Input data:
%%

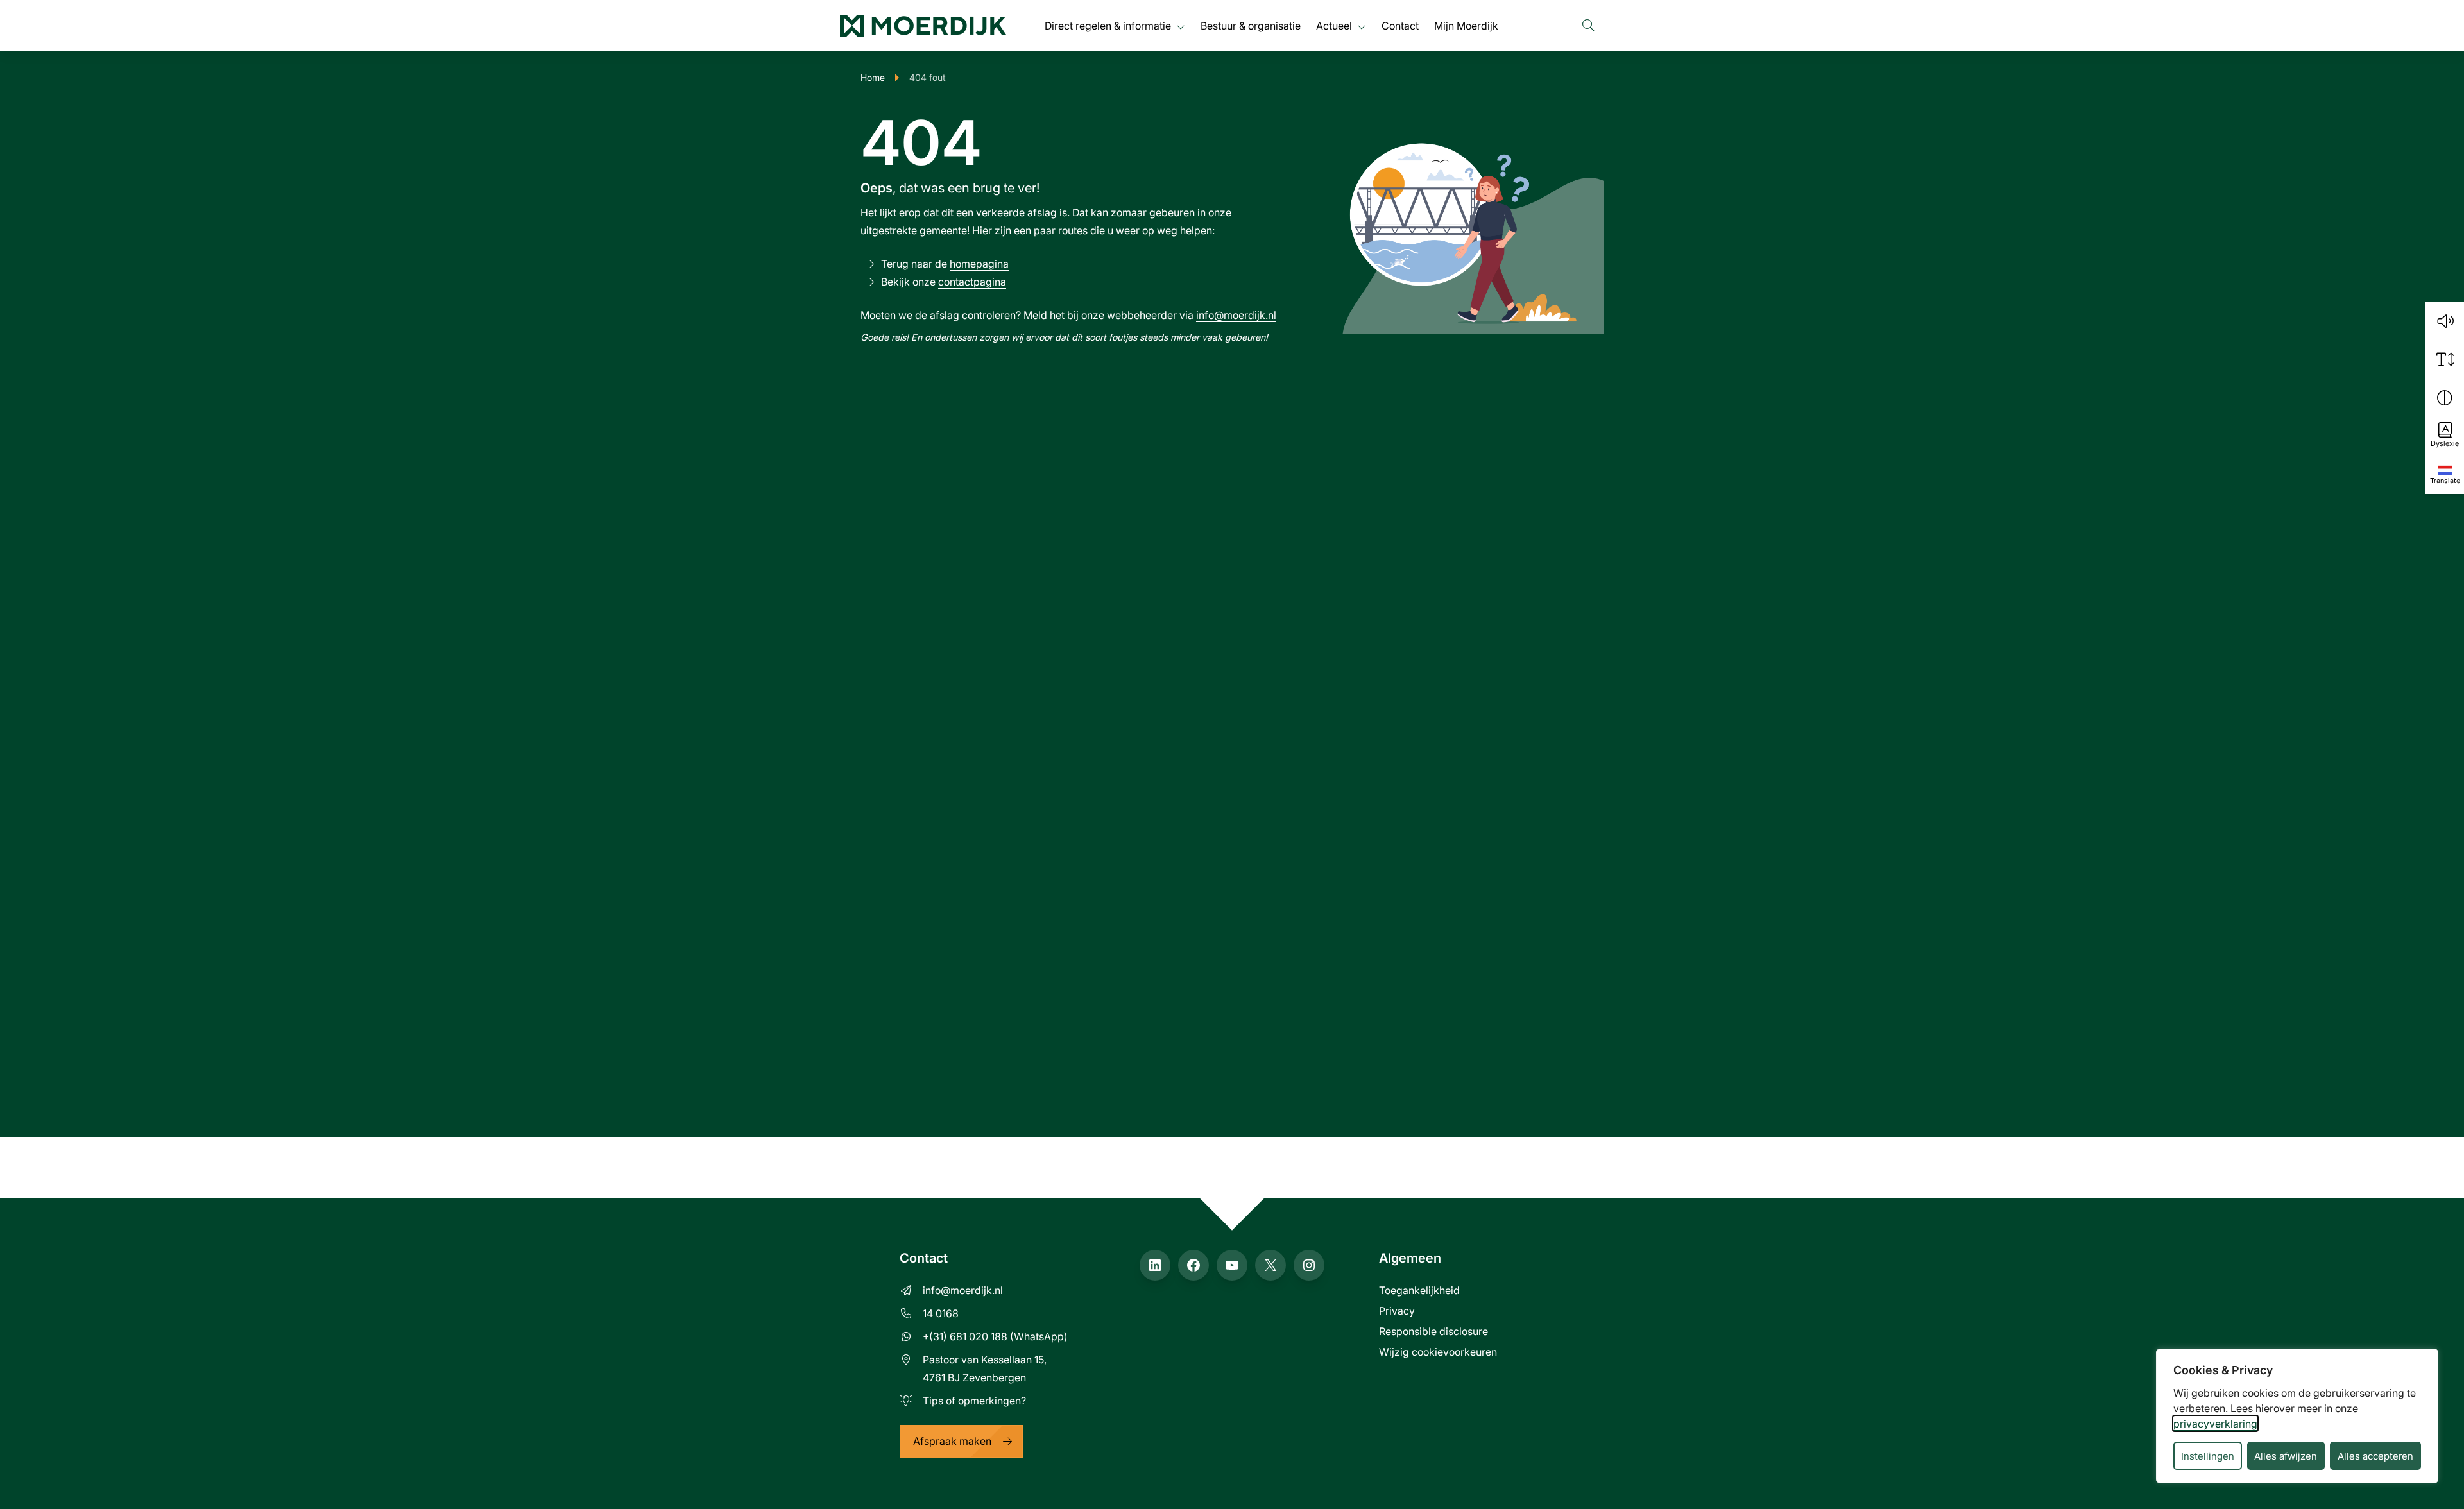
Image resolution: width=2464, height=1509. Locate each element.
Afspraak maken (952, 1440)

%%
%%

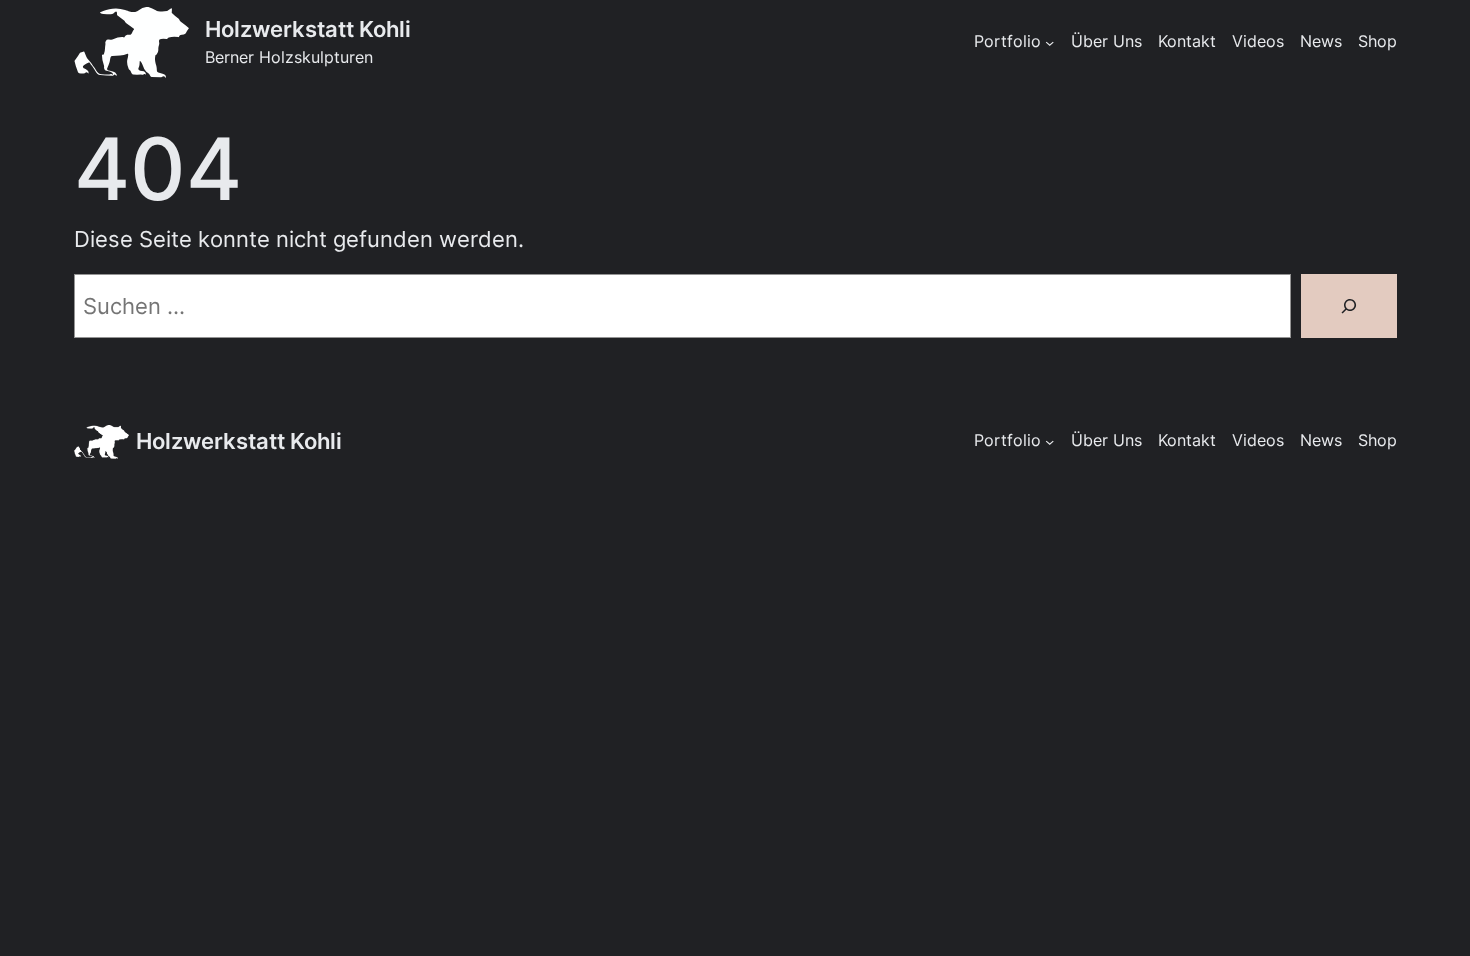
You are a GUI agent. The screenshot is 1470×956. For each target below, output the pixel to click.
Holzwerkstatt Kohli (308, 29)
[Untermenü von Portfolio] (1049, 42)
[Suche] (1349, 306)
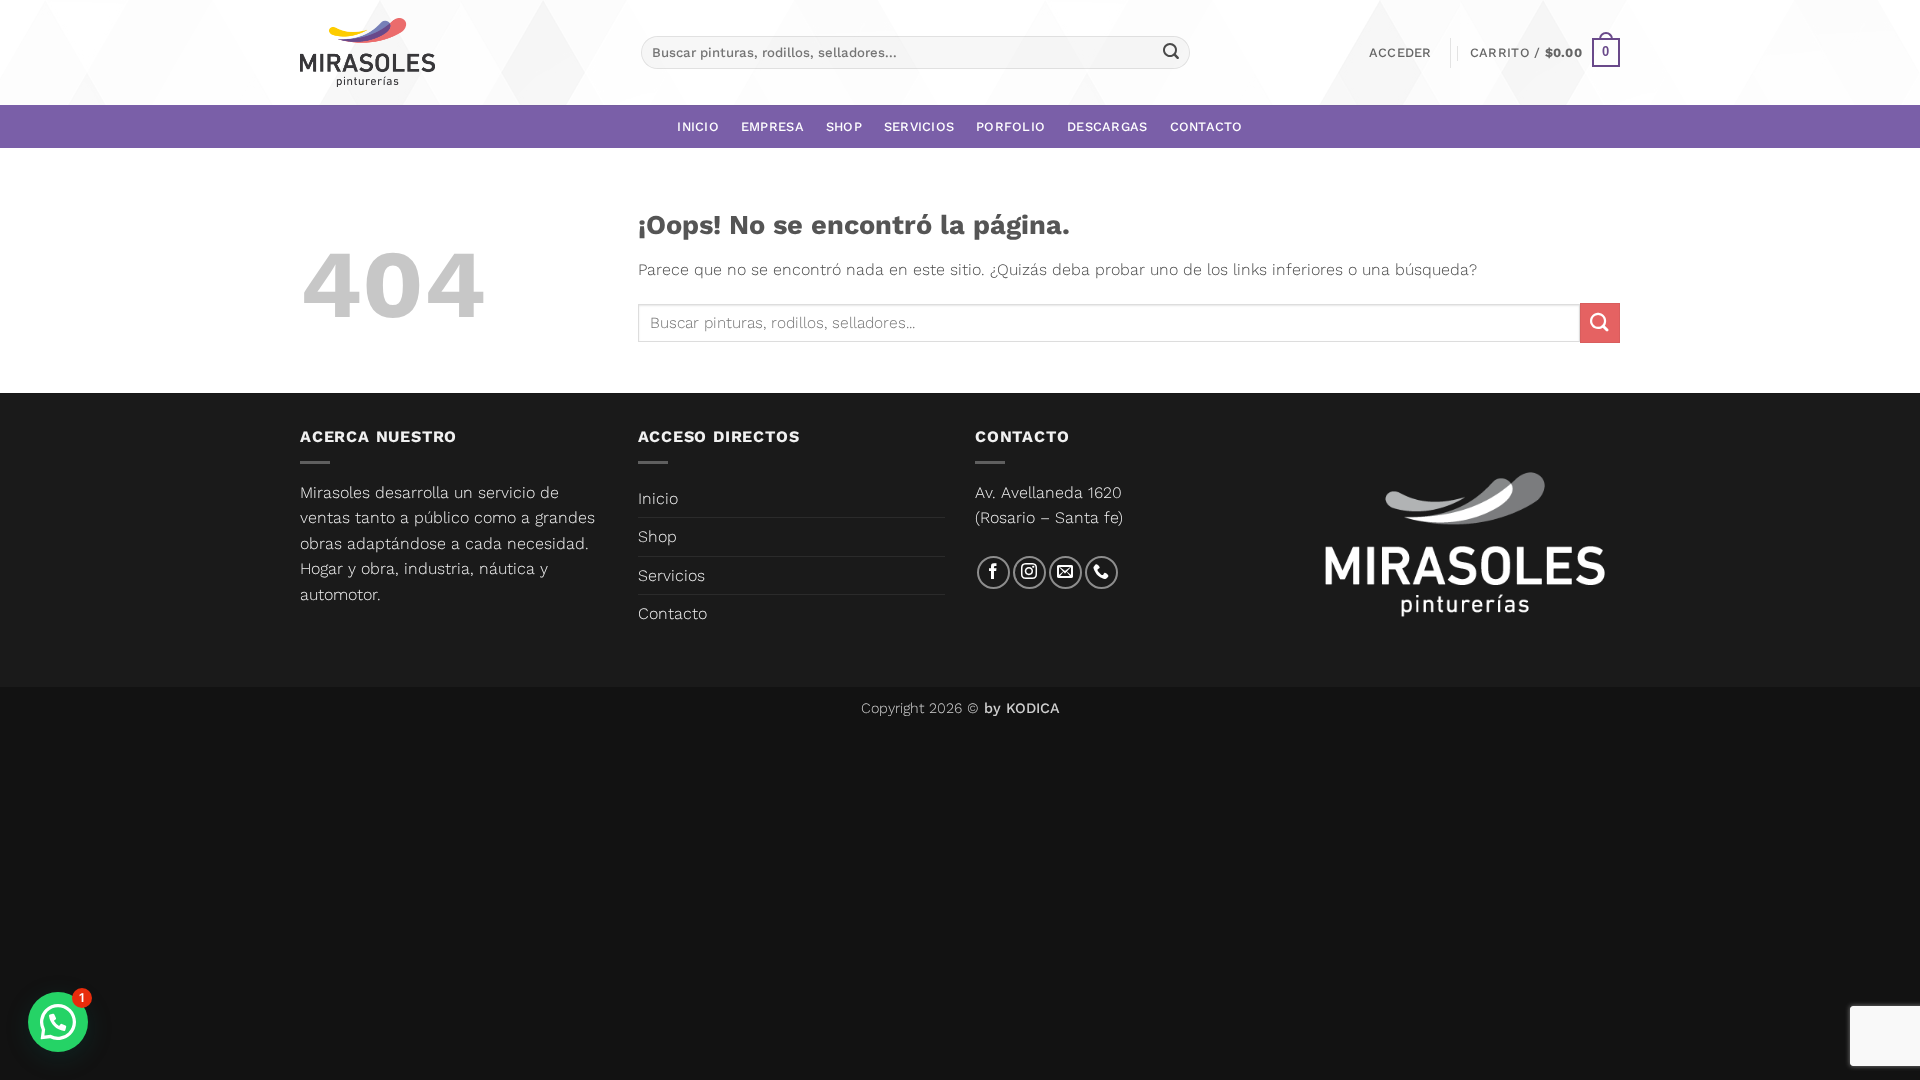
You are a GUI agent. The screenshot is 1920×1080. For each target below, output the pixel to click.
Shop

%%

If a line in the entries above contains the word "below", copy it.

Response:
You are a GUI agent. The screenshot is 1470×956. For each target below, output the pixel to click.
You are a GUI agent. The screenshot is 1920×1080. For each target below, output the pixel to click.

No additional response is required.